When it comes to navigating the world and understanding our surroundings, abstraction (i.e., the process of extracting the higher-level essence of something to formulate general ideas of concepts) is very important. We are constantly formulating and updating mental maps of our world for the purpose of carrying out goals. Abstraction is particularly relevant in a field like financial planning, where we deal with abstractions that are not only more complex than simple, physical objects (e.g., a tangible concept like a chair), but also that represent concepts that are complex and abstract themselves (e.g., the concept of preparedness for retirement).
One difficulty with developing abstractions is that ‘ideal’ levels of abstraction are simply not self-evident. In one context, a ‘high-resolution’ abstraction (e.g., one with very specific information, like the scientific name for a certain species of rattlesnake, ‘Crotalus atrox’) may be ideal, whereas in another context a ‘low-resolution’ abstraction (e.g., a broader, less detailed description, such as ‘living organism’) may be best. Yet, in other circumstances, some middle-ground abstraction (e.g., ‘rattlesnake’) may be most useful. The level of abstraction that is ideal depends on many factors such as one’s environment, the knowledge level of those we are communicating with, and the need to convey certain pieces of information. This is why a group of advisors can communicate just fine using industry jargon, while that same industry jargon could be a barrier to communicating with a client.
Perhaps one of the best abstractions ever developed within financial planning is the Morningstar Style Box. By capturing two of the most crucial dimensions of equity returns within a single, easy-to-read graphic, the Morningstar Style Box conveys a tremendous amount of important information about a stock portfolio in a highly efficient manner. The Morningstar Style Box also has the advantage of reporting two primary dimensions, which lends itself to presentation in a two-dimensional graphic that remains easy for our brains to interpret. However, once we get out to three dimensions (and particularly four or more dimensions), the added complexity can actually diminish our understanding rather than enhance it.
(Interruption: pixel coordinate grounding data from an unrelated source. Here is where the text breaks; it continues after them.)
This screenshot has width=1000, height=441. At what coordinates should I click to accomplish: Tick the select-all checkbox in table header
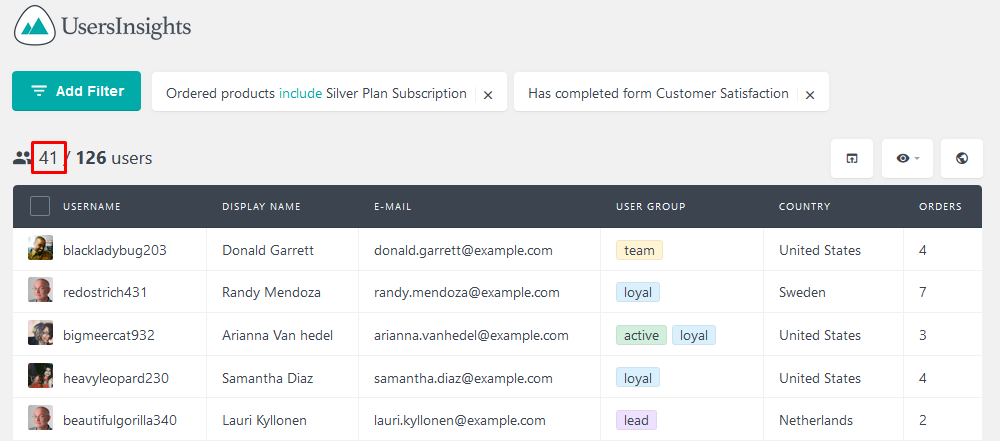(x=40, y=206)
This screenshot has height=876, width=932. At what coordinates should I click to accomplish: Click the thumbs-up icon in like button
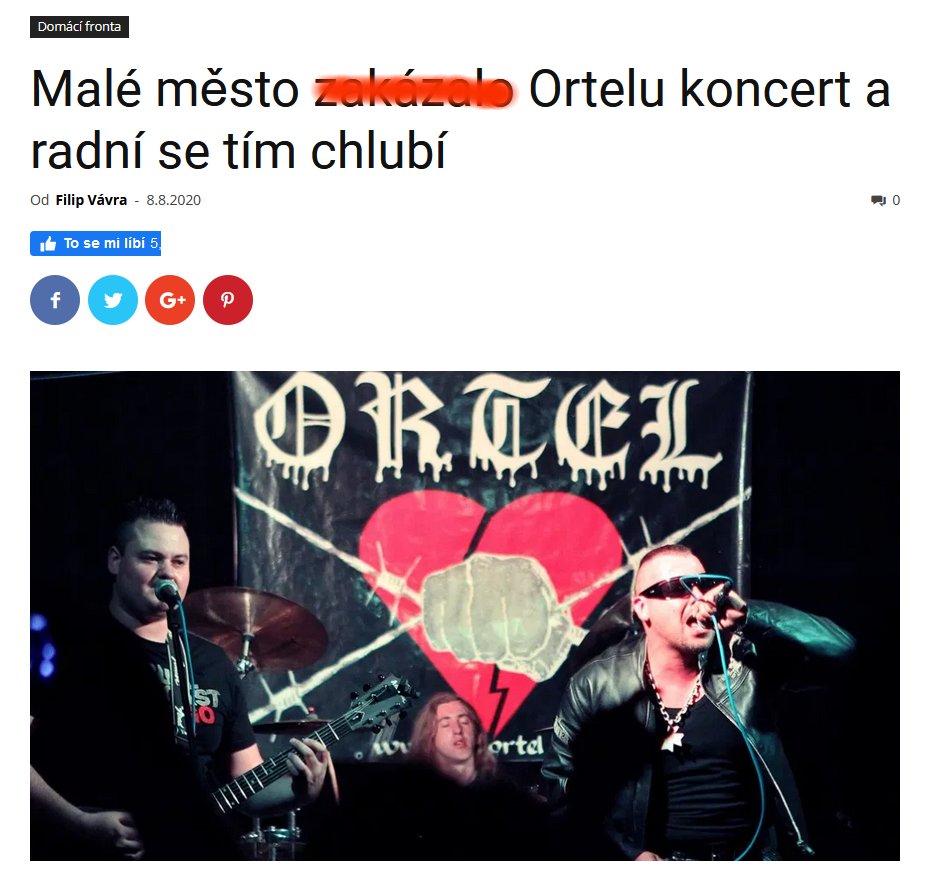tap(48, 244)
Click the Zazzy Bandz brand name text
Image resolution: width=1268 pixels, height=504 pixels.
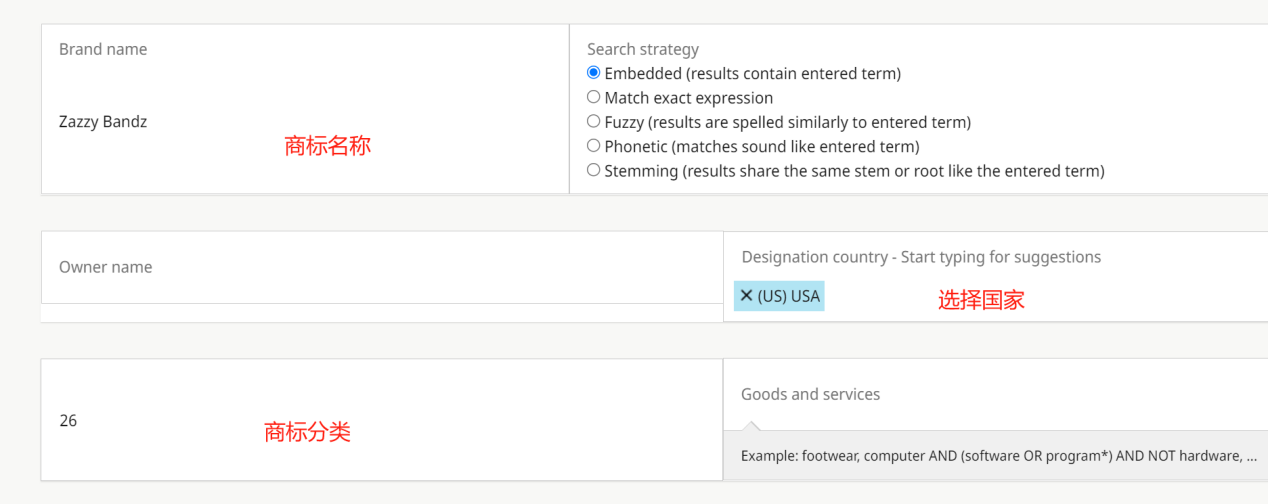pos(103,122)
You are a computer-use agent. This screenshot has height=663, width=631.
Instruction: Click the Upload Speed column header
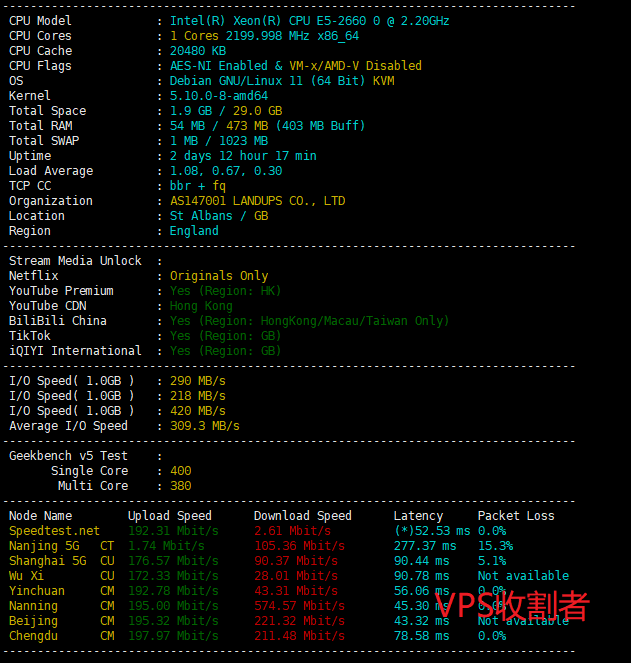169,516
Despite the success of abstractions such as the Morningstar Style Box, however, abstractions used for many other key concepts within financial planning are severely lacking. For instance, ‘probability of success’ – the primary metric used for conveying preparedness for retirement within most modern planning software – is known to have a number of issues. In particular, ‘probability of success/failure’ entirely misses the dimension of ‘magnitude of success/failure’, which is highly important for developing a rich qualitative understanding of a retiree’s plan dynamics. For instance, a plan with a high probability of failure and a low magnitude of failure is significantly different than a plan with a low probability of failure and a high magnitude of failure, but in a world where only ‘probability of success’ is reported, then these two plans will look identical.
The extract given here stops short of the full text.